At least Williamson had been having fun as the big man on campus for the favorites to win the national championship.
And here's a key counterpoint to consider: If Williamson is going to be the No. 1 pick no matter what the MRI says, what was he risking by playing?
The argument makes sense for a guy like Harry Giles who had multiple major surgeries before he even got to college. He ran the risk of plummeting in draft boards by showing NBA teams that he no longer possessed the skill set everyone fell in love with early in his high school career.
But good luck trying to convince one of the best in the world to stop doing what he loves because he might suffer an injury that won't cost him any money.
Hell, if anything, Zion's impending shoe deal just became even more lucrative, because the jokes about constructing a shoe that even he can't break will be a marketing gold mine.
Williamson's situation is unique, of course.

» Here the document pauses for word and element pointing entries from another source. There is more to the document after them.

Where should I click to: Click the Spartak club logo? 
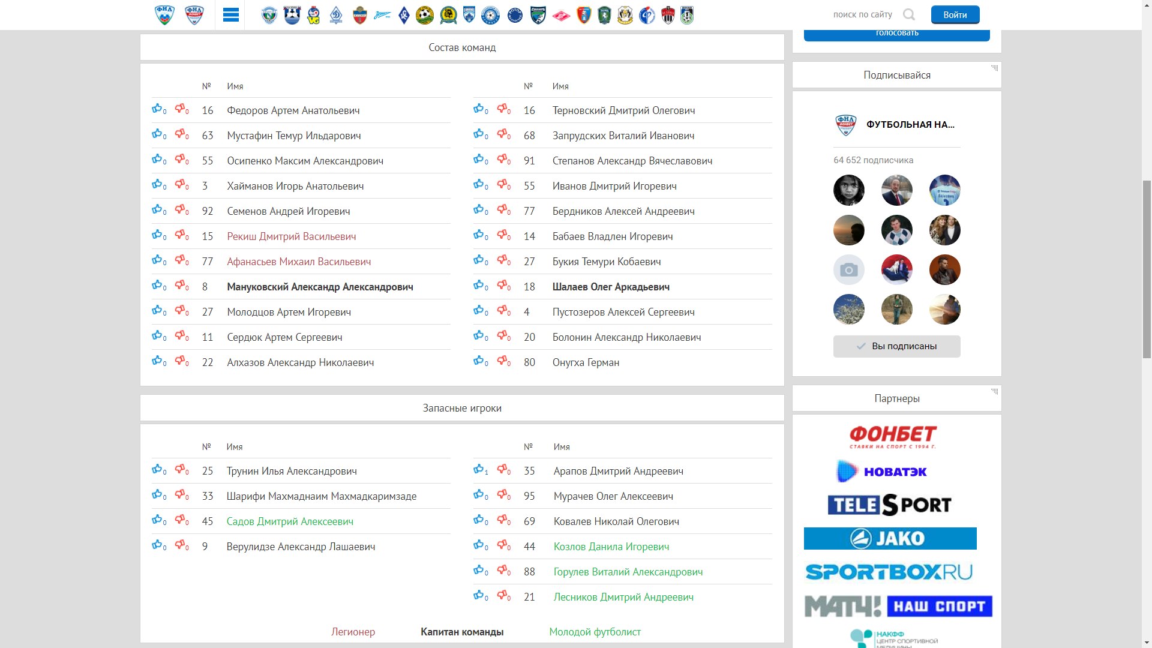point(561,15)
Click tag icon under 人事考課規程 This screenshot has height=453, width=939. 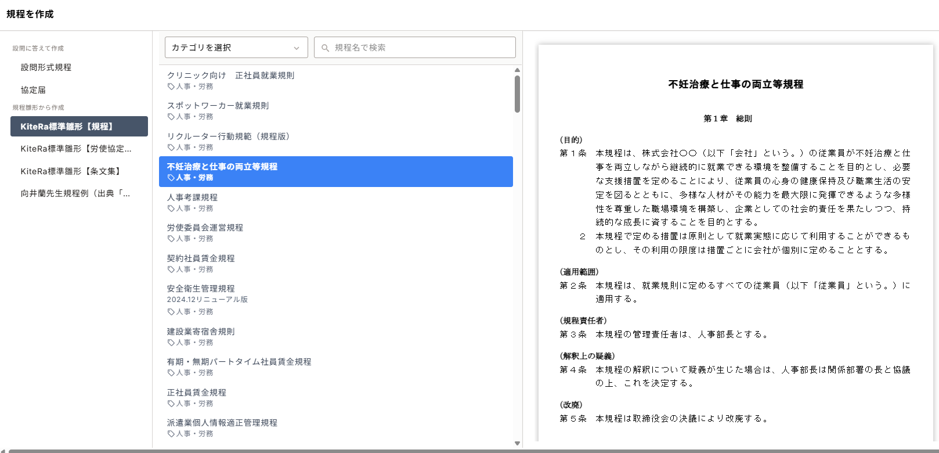(x=171, y=208)
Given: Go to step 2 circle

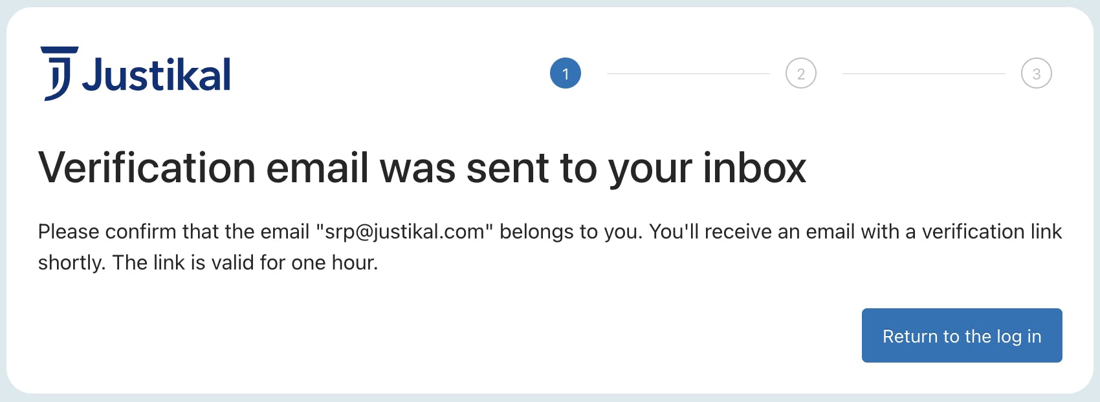Looking at the screenshot, I should tap(800, 74).
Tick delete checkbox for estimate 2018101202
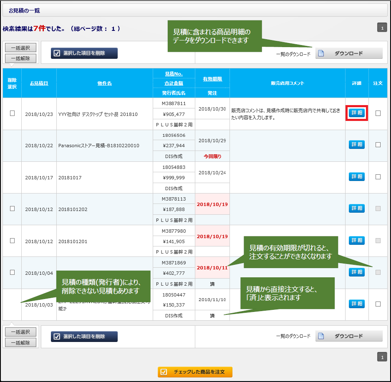391x382 pixels. click(12, 209)

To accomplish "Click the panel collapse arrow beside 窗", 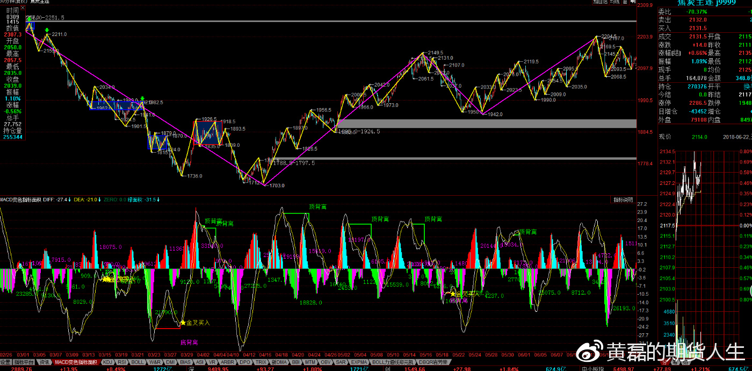I will click(632, 2).

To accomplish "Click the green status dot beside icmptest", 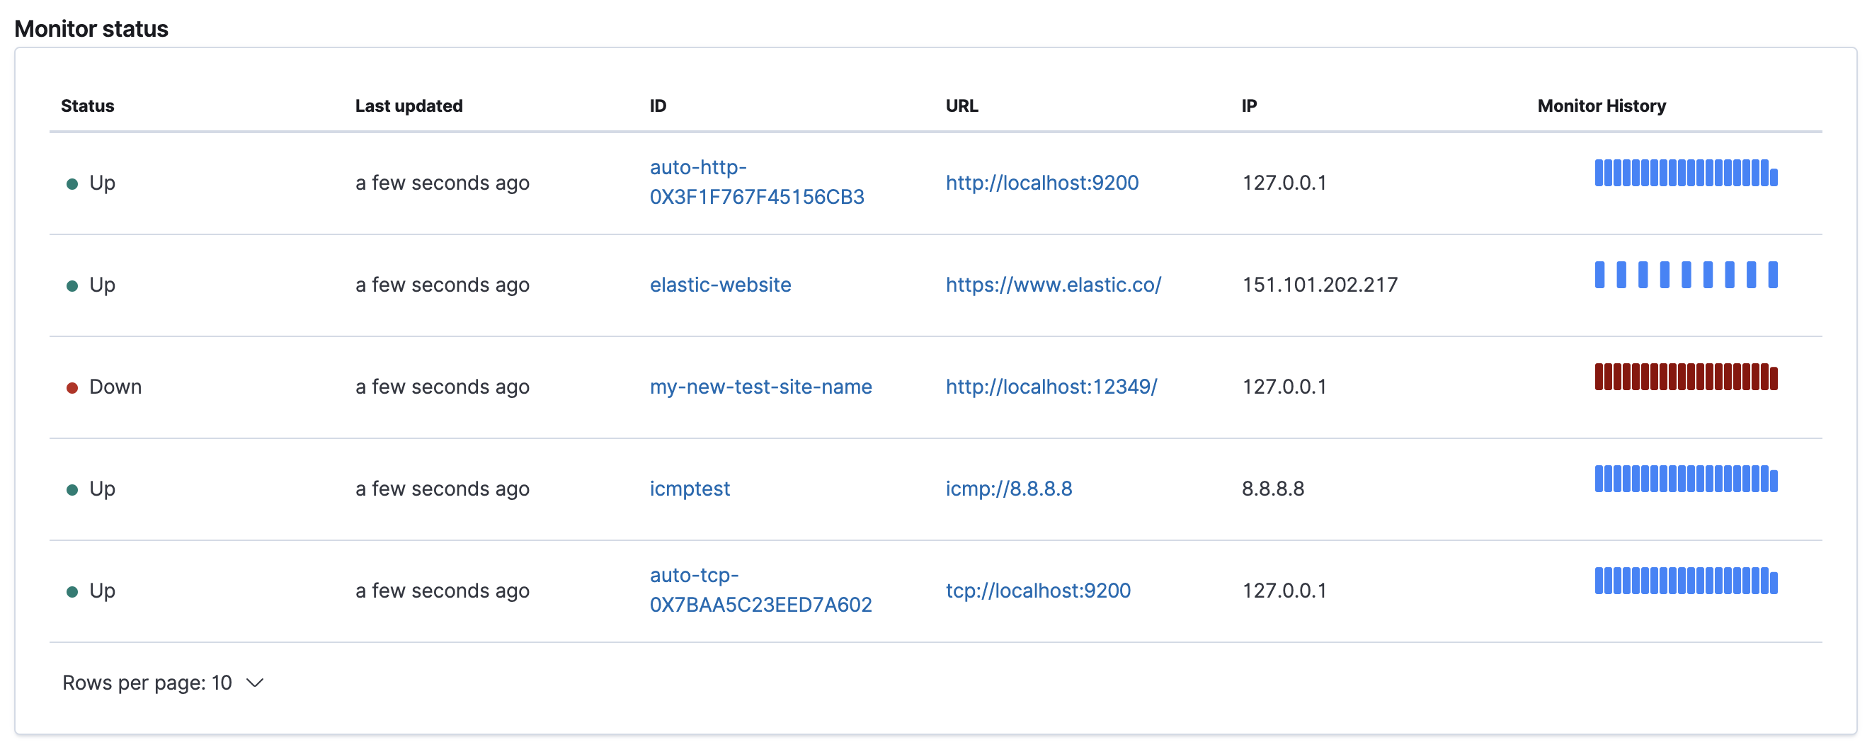I will pyautogui.click(x=72, y=490).
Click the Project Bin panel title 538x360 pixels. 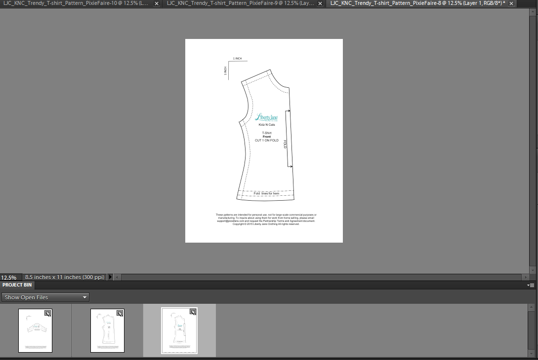click(17, 285)
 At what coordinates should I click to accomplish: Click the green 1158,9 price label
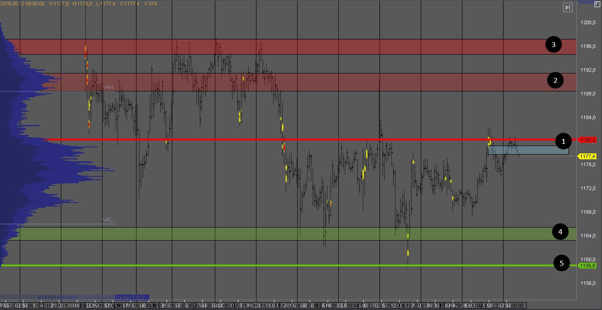(587, 266)
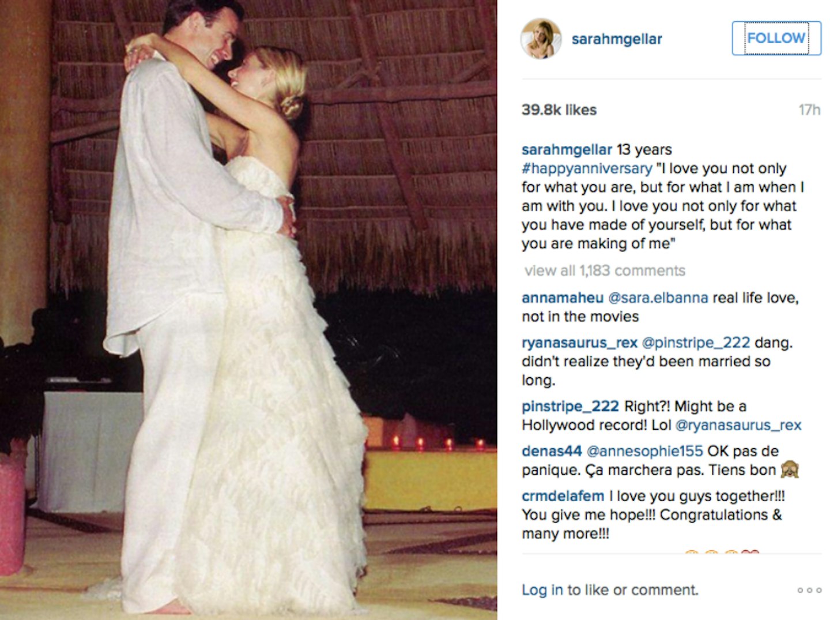Open pinstripe_222 commenter profile
Screen dimensions: 830x620
[x=570, y=406]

A lot of high school phenoms actually are risking injury that could cause a significant future pay cut, and they're doing so in exchange for little more than a free education that some abandon before the end of two semesters.
Former Louisville Cardinal Donovan Mitchell offered his thoughts on the situation on Twitter:
He was referring to Williamson's injury, but it's more interesting to consider guys like Darius Garland and Bol Bol, neither of whom made it through nonconference play before suffering season-ending injuries.
Both of those one-and-done freshmen are still projected lottery picks, but they probably won't go as high as they would have without the injuries. Both guys might have been top-10 picks straight out of high school if they had been allowed to go that route, but now they've each lost a year of their playing careers while acquiring injury question marks.
It will be interesting to see if any / how many top recruits are willing to take up the NBA on its G League offering of $125,000 for what is essentially one year of predraft NBA training instead of the one-and-done approach to college.
That doesn't apply to Williamson, but this latest in the rash of injuries to top prospects might be the catalyst that drives the conversation forward this offseason.
So should Williamson ever play again for the Blue Devils?
That's up to him, his family and Duke's doctors.
Even if it's a minor injury and he'd rather play it safe and sit out the rest of the season, power to him. It might upset his teammates a bit, but they'll understand, and he doesn't owe college basketball anything more than what he has already given it.
If he is willing and able to return, though, that's awesome. College basketball fans around the country will welcome him back with loving arms.